Am looking to buy an external condensor boiler - where can I get the best deal?


----------



## seantheman (4 Feb 2014)

What size? When you say best deal, do you mean cheapest or most efficient?


----------



## Shane007 (4 Feb 2014)

Long term, you are better off with the Grant Vortex. The Grant Euroflame is about €100 or so cheaper but the Vortex is worth the extra. More efficient & has a pre-wired frost thermostat which is very important for an external boiler.

If you have zones, make sure an auto bypass valve is installed for when the frost stat kicks in.


----------



## tosh100 (4 Feb 2014)

1,500 sq ft house.

Looking for the best cheapest option?

Thanks for replies so far.


----------



## seantheman (4 Feb 2014)

Is it for a new house or a replacement? If replacing What size boiler have you at the moment?


----------



## tosh100 (4 Feb 2014)

A replacement of a leaking indoor boiler.

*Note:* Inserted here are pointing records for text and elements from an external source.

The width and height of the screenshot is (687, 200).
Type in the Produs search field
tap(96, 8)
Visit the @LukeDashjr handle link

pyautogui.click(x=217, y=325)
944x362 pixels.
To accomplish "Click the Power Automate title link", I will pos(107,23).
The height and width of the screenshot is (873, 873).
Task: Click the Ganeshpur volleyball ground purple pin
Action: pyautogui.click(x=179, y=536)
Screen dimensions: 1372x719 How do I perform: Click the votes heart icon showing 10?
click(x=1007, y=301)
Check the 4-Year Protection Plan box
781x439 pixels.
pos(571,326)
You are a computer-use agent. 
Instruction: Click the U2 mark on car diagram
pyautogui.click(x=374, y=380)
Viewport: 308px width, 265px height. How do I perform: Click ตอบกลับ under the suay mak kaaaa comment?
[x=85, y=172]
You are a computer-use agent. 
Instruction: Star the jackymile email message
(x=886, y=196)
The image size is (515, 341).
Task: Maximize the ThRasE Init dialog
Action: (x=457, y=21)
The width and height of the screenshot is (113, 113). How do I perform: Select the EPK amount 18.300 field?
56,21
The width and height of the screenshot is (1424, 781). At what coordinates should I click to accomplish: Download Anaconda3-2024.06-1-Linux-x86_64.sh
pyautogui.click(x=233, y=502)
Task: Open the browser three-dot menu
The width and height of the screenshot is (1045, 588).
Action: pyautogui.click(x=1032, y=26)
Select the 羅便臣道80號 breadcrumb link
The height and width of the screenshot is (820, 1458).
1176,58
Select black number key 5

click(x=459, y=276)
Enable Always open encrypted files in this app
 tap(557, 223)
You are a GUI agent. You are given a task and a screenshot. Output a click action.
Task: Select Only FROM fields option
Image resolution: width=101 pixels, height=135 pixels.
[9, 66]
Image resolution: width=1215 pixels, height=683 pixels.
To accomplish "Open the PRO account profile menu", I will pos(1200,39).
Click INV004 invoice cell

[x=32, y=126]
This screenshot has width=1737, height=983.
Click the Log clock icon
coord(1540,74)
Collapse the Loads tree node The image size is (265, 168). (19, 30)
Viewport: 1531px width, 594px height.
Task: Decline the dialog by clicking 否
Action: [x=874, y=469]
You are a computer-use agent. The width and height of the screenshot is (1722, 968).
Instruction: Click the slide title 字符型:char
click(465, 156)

Present boiler runs 11 radiators.


----------



## seantheman (4 Feb 2014)

tosh100 said:


> A replacement of a leaking indoor boiler.
> 
> Present boiler runs 11 radiators.


 
Still not much help the rads could be any size from 500wide to 2500wide,
Look at your present boiler and it should be marked 50/70 50/90 70/90 90/120 or something similar.We need to know what BTU output you need?


----------



## john martin (4 Feb 2014)

Going cheap would only save maybe 100 euros, a false economy. The Grant Vortex is the best and you should give it serious thought. You might have to live with this boiler for a long time!


----------



## DavyJones (11 Feb 2014)

I too would favour the Vortex.


----------



## seantheman (11 Feb 2014)

Boiler efficiency ratings here http://www.boilers.org.uk/cgi-local/result1.cgi Grant are monopolising the top places but seem to have duplicates in that they have a boiler and then a boiler system which is really the same thing


----------



## tosh100 (16 Feb 2014)

Thanks for all your advise, cheers


----------



## stress pains (3 Jun 2014)

vortex would be my option.


----------